Distinguishing between email types using Naive Bayes 

In [23]:
from sklearn.datasets import fetch_20newsgroups
from sklearn.naive_bayes import MultinomialNB
from sklearn.feature_extraction.text import CountVectorizer

In [24]:
#inspecting all email labels 
emails = fetch_20newsgroups()
labels = emails.target_names
print(labels)

['alt.atheism', 'comp.graphics', 'comp.os.ms-windows.misc', 'comp.sys.ibm.pc.hardware', 'comp.sys.mac.hardware', 'comp.windows.x', 'misc.forsale', 'rec.autos', 'rec.motorcycles', 'rec.sport.baseball', 'rec.sport.hockey', 'sci.crypt', 'sci.electronics', 'sci.med', 'sci.space', 'soc.religion.christian', 'talk.politics.guns', 'talk.politics.mideast', 'talk.politics.misc', 'talk.religion.misc']


In [25]:
#importing the email types to use for training
train_emails = fetch_20newsgroups(categories = ['comp.sys.ibm.pc.hardware','rec.sport.hockey'], subset = 'train', shuffle = True, random_state = 108)

In [26]:
print(train_emails.target_names)

['comp.sys.ibm.pc.hardware', 'rec.sport.hockey']


In [27]:
#test emails
test_emails = fetch_20newsgroups(categories = ['comp.sys.ibm.pc.hardware','rec.sport.hockey'], subset = 'test', shuffle = True, random_state = 108)

In [28]:
#transforming emails to lists of word counts, all the words the model should lookout for in an email
counter = CountVectorizer()
counter.fit(test_emails.data + train_emails.data)

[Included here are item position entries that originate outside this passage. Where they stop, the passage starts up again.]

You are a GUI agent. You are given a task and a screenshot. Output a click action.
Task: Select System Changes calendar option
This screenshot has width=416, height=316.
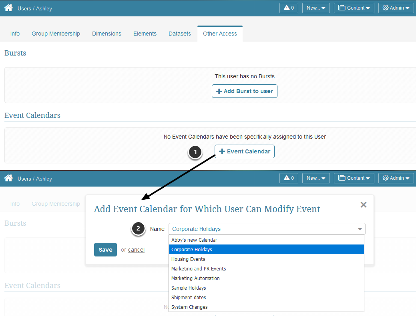pyautogui.click(x=189, y=307)
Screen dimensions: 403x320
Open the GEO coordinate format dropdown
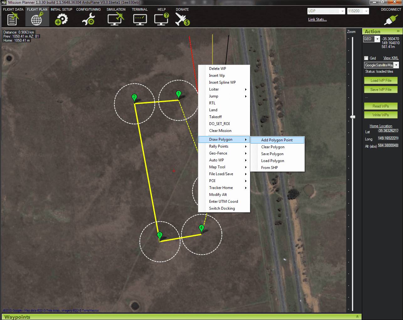pos(377,39)
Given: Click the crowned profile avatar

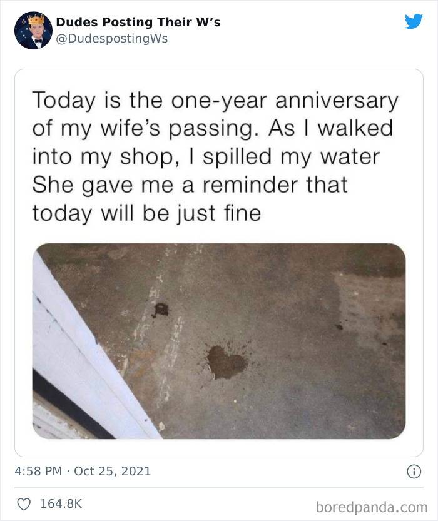Looking at the screenshot, I should point(32,30).
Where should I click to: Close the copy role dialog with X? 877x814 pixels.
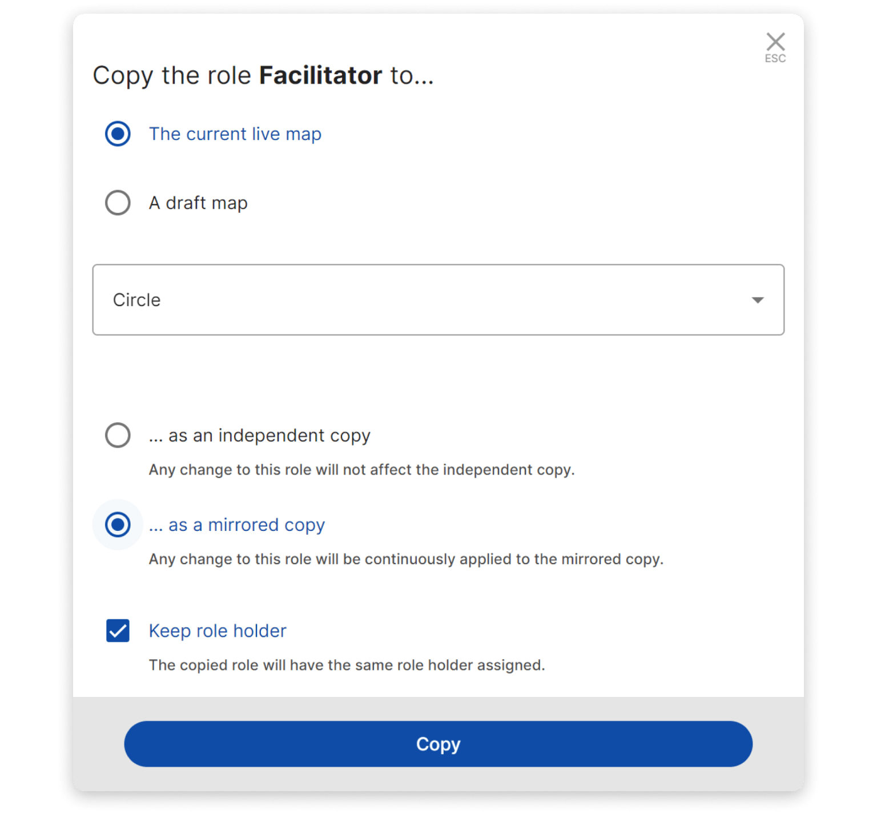(x=775, y=42)
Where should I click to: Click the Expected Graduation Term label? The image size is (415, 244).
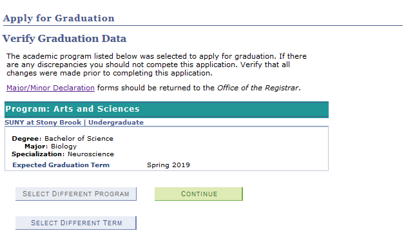(61, 165)
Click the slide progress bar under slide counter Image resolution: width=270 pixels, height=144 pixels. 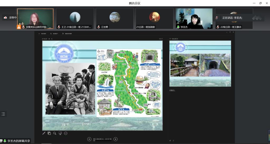[x=102, y=141]
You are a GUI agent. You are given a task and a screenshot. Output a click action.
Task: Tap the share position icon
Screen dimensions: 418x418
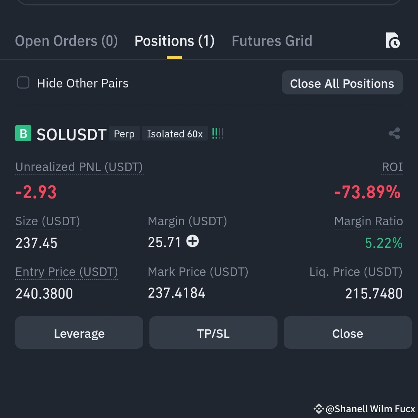pos(394,133)
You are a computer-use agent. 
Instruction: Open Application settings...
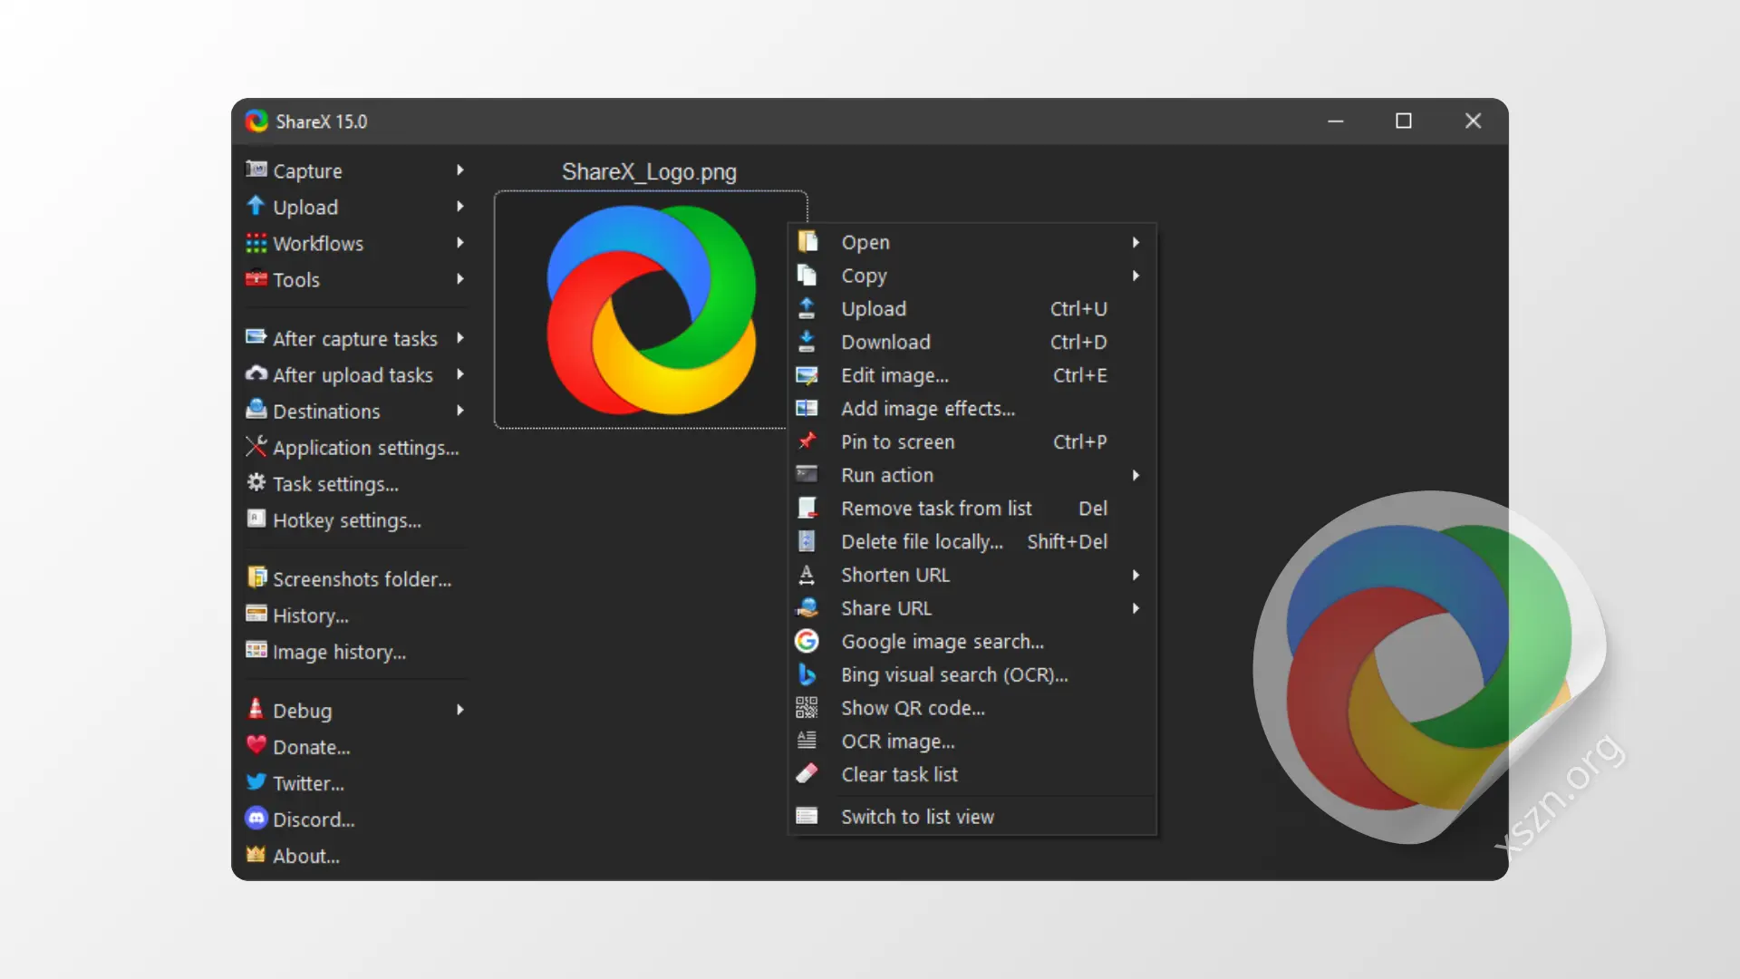click(365, 448)
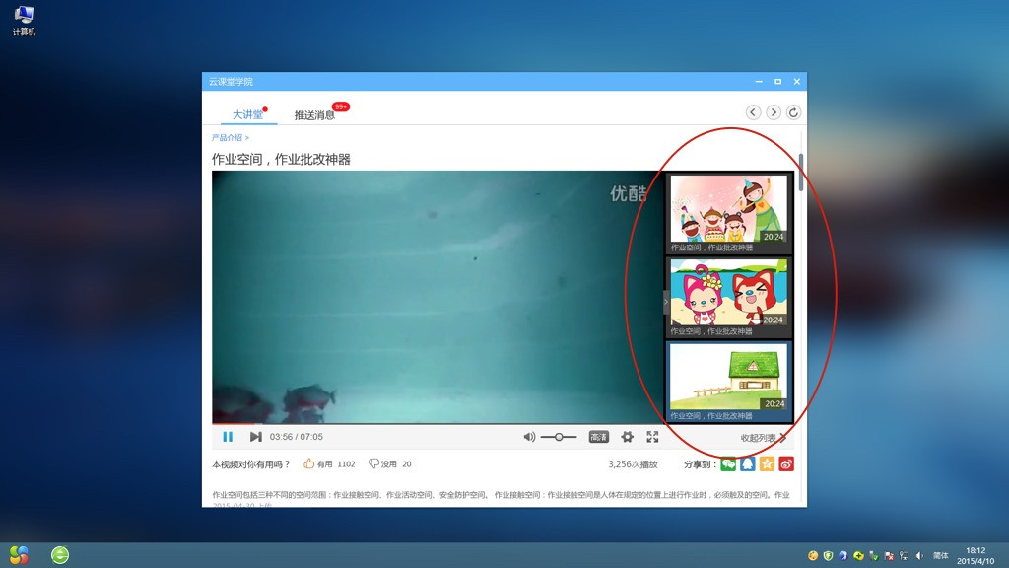Viewport: 1009px width, 568px height.
Task: Open the 推送消息 tab
Action: [x=314, y=115]
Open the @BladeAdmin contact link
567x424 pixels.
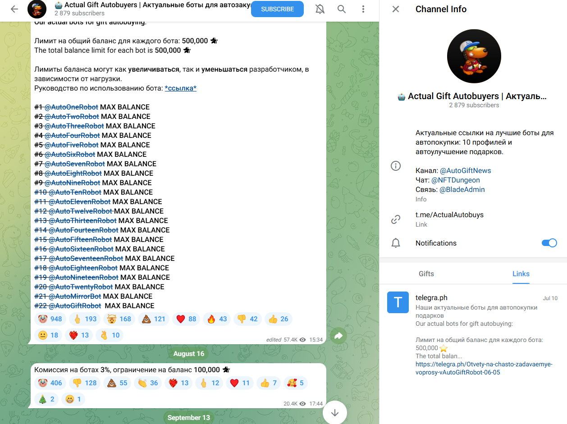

#making a list of the count of words in training and test sets 
train_counts = counter.transform(train_emails.data)
test_counts = counter.transform(test_emails.data)

In [29]:
#training the model
classifier = MultinomialNB()
classifier.fit(train_counts, train_emails.target)

#testing model accuracy
print(classifier.score(test_counts, test_emails.target))

0.9974715549936789


This model distinguishes between emails about hockey and emails about tech with over 99% accuracy, other email categories can also be compared by picking any two target names and putting them in the categories parameter in test_emails and train_emails.